Chicken and Poblano Empanadas with Spicy Taco Dip
Recipe tags: chicken base, moderate difficulty, app, chicken, other
|2 tsp||Better Than Bouillon® Roasted Chicken Base|
|1 lb||boneless skinless chicken breasts|
|1½ Tbsp||Southeastern Mills Taco Seasoning|
|2 cups||shredded pepper jack cheese|
|1 can||(15-ounce) petite diced tomatoes|
|4 cups||vegetable oil|
|½ cup||diced poblano pepper|
|¼ cup||sour cream|
|1 Tbsp||Southeastern Mills Taco Seasoning|
|1||poblano pepper, seeded and quartered|
|1 pkg||frozen empanada dough, thawed|
Add the water to a medium sized pot and turn the heat to medium high. Add the chicken base to the water and stir to dissolve. Add the chicken breasts to the pot and bring to a boil. Turn the heat down and simmer for 15 minutes or until chicken reaches an internal temperature of 165 °F using an instant read thermometer. Remove the cooked chicken from the pan and cool to touch. Reserve ½ cup cooking liquid.
Shred the chicken and add it to a medium sized mixing bowl.
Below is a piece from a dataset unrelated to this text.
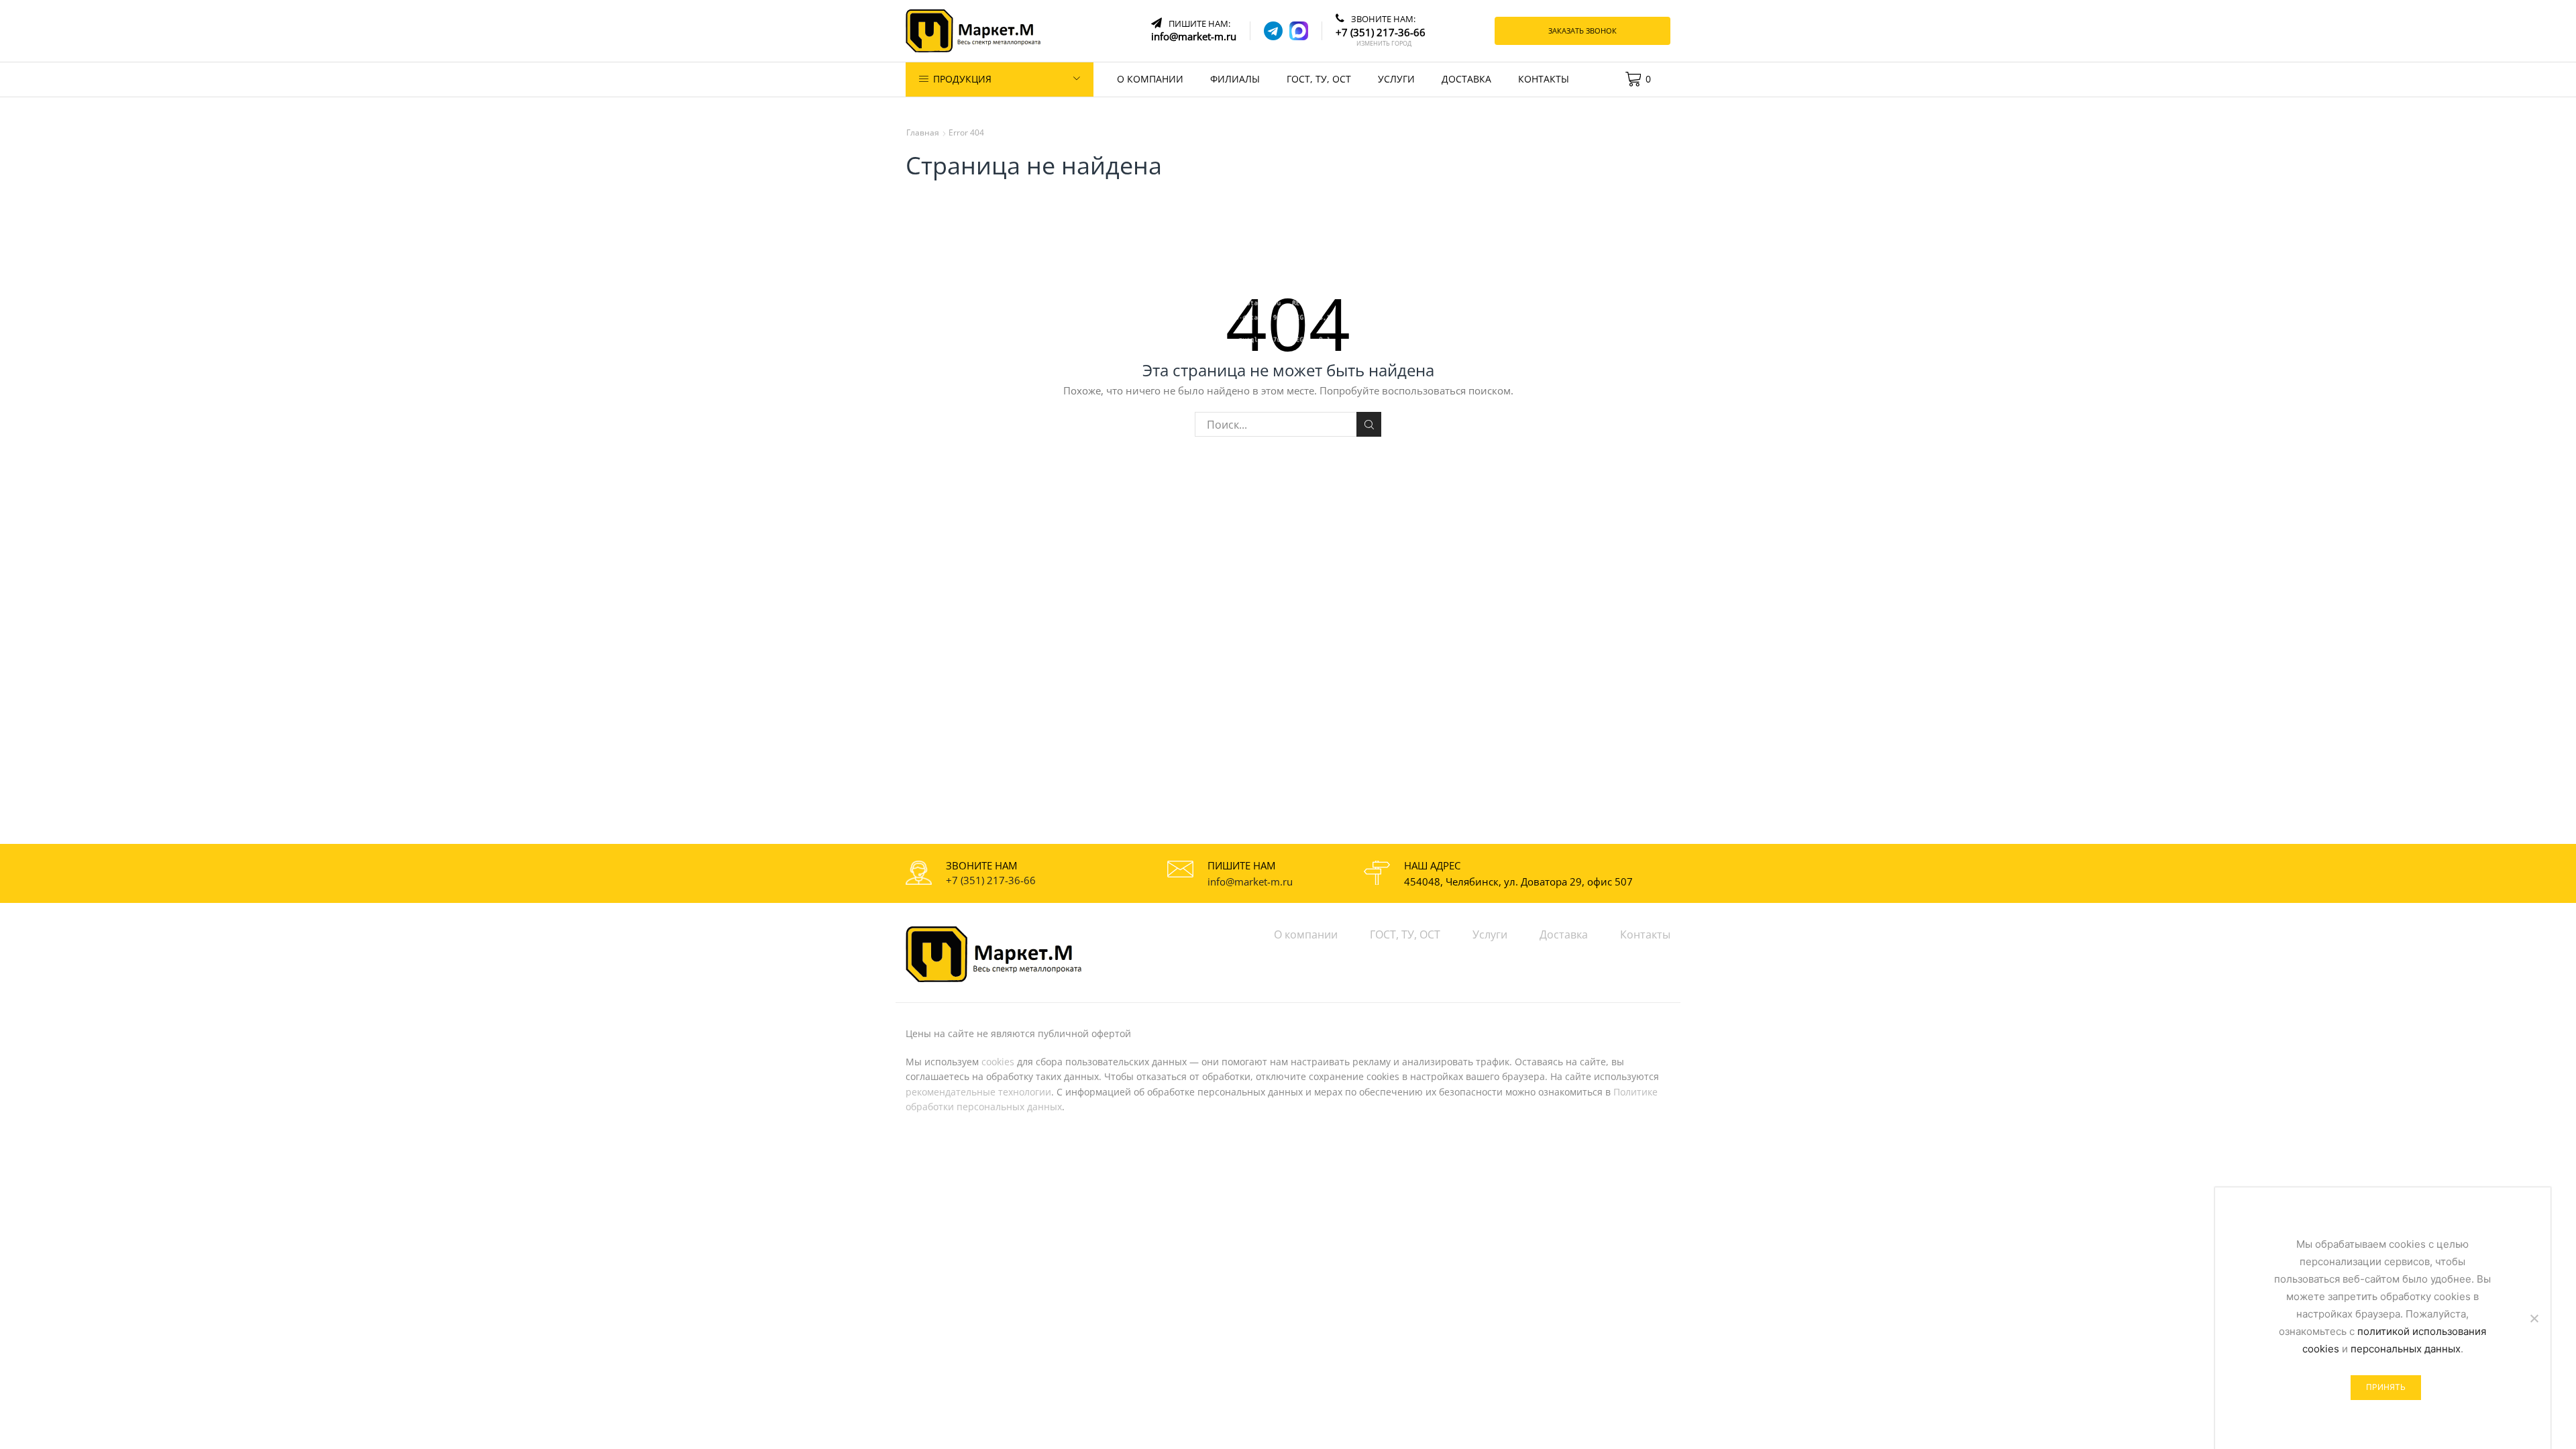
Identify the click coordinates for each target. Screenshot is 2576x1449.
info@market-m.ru (1250, 881)
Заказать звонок (1582, 30)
Add the taco seasoning, pepper jack cheese, diced tomatoes, cooking liquid, and poblano pepper to the bowl and stir to combine. Refrigerate until ready to use.
In a small food processor fitted with the steel blade add the sour cream, taco seasoning, and poblano pepper. Process for 30-45 seconds until the dip is combined. Refrigerate until ready to use.
In a large stock pot heat the oil to 375 °F.
Lay a piece of thawed empanada dough onto a cutting board and fill with ¼ cup of the chicken mixture. Dip a brush into warm water and brush the edges of the empanada dough. Fold the dough over and pinch the edges to seal. Repeat with the remaining mixture and dough.
Carefully add 2-3 empanadas to the hot oil and fry for 2 minutes. Using a long handled spoon turn each empanada over and fry for 1-2 minutes more or until golden brown in color. Repeat with the remaining empanadas. Serve with the taco sour cream.